Nginx serves as the entry point and handles efficient file delivery using `X-Accel-Redirect`:

- **Downloads**: The cache service validates authentication, then returns an `X-Accel-Redirect` header. Nginx serves the file directly from disk or proxies from S3.
- **Uploads**: Nginx proxies requests to the cache service, which streams data to disk.

### Content Addressable Storage {#cas}

Artifacts are stored on local disk in a sharded directory structure:

- **Path**: `{account}/{project}/cas/{shard1}/{shard2}/{artifact_id}`
- **Sharding**: First four characters of the artifact ID create a two-level shard (e.g., `ABCD1234` → `AB/CD/ABCD1234`)

### SQLite Metadata {#sqlite}

The cache service uses two SQLite databases:

- **Primary metadata DB**: Stores `cache_artifacts`, orphan scan cursors, Oban jobs, and other service metadata.
- **Key-value DB**: Stores `key_value_entries` and `key_value_entry_hashes` in a dedicated SQLite file.
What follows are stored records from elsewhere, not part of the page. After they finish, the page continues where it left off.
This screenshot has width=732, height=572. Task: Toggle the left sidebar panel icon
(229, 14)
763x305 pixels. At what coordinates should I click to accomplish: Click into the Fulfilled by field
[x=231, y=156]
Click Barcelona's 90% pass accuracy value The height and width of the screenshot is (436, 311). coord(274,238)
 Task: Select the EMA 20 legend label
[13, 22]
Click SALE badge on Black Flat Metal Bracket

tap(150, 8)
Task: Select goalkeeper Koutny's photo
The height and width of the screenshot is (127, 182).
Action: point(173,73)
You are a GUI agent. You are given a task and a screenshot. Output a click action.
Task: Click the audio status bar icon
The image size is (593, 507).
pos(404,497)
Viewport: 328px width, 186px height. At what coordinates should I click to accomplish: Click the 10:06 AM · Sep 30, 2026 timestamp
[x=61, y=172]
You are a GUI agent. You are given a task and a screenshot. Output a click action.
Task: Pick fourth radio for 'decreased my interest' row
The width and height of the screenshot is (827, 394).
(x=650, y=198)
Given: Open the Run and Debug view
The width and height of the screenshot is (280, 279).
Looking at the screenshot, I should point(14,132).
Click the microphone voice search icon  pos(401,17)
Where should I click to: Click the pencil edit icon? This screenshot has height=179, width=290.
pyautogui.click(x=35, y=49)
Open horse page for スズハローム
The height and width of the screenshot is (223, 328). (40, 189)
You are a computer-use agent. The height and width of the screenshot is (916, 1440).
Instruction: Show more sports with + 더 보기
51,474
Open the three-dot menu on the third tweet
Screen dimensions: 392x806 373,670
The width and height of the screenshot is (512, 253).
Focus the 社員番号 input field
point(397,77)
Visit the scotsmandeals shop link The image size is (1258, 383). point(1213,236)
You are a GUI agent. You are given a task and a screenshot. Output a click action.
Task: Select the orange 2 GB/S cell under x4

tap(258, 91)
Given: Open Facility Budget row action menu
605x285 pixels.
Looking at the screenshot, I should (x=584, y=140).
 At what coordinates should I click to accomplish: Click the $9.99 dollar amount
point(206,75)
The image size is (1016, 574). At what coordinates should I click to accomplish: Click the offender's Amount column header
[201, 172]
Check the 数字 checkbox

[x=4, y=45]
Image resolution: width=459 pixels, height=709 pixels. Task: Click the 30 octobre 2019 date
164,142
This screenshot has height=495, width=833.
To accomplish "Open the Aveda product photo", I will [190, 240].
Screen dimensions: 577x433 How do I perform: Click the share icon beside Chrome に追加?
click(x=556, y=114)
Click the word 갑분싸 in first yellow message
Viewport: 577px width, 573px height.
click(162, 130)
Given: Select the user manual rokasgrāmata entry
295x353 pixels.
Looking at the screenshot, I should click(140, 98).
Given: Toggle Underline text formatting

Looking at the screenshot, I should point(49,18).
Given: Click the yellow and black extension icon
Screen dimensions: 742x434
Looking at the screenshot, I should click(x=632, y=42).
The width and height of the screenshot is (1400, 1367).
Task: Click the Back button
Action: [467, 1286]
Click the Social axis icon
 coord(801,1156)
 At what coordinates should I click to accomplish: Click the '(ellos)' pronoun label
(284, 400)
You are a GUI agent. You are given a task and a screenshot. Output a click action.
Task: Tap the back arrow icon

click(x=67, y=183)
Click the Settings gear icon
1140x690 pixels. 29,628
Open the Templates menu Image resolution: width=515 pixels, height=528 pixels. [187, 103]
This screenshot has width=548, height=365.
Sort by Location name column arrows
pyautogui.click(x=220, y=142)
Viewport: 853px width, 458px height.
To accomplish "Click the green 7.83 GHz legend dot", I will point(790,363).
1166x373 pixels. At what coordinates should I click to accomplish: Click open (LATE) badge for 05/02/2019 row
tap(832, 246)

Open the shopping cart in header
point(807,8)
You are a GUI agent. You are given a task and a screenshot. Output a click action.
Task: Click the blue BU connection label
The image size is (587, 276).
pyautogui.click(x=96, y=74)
The key-value store is split into its own database so it can use SQLite incremental auto-vacuum without affecting artifact metadata and orphan cleanup state.

### S3 Integration {#s3}

S3 provides durable storage:

- **Background uploads**: After writing to disk, artifacts are queued for upload to S3 via a background worker that runs every minute
- **On-demand hydration**: When a local artifact is missing, the request is served immediately via a presigned S3 URL while the artifact is queued for background download to local disk

### Disk Eviction {#eviction}

The service manages disk space using multiple background processes:

- **CAS disk eviction** uses LRU semantics backed by `cache_artifacts`
- When disk usage exceeds 85%, the oldest artifacts are deleted until usage drops to 70%
- Artifacts remain in S3 after local eviction
- **KV eviction** removes old key-value entries by retention and can also shrink the dedicated KV database when it grows past its configured size budget

### Orphan Cleanup {#orphan-cleanup}

The service also runs an orphan cleanup worker for disk artifacts:

- It scans the storage tree for files that exist on disk but have no corresponding `cache_artifacts` row.
- This can happen if a file is written to disk but the metadata write is lost before the SQLite buffer flush completes.
- Files newer than a safety window are ignored to avoid racing with in-flight uploads.
- If an orphan is deleted and later requested again, the next cache miss causes it to be uploaded again, so the system self-heals.

### Authentication {#authentication}

The cache delegates authentication to the Tuist server by calling the `/api/projects` endpoint and caching results (10 minutes for success, 3 seconds for failure).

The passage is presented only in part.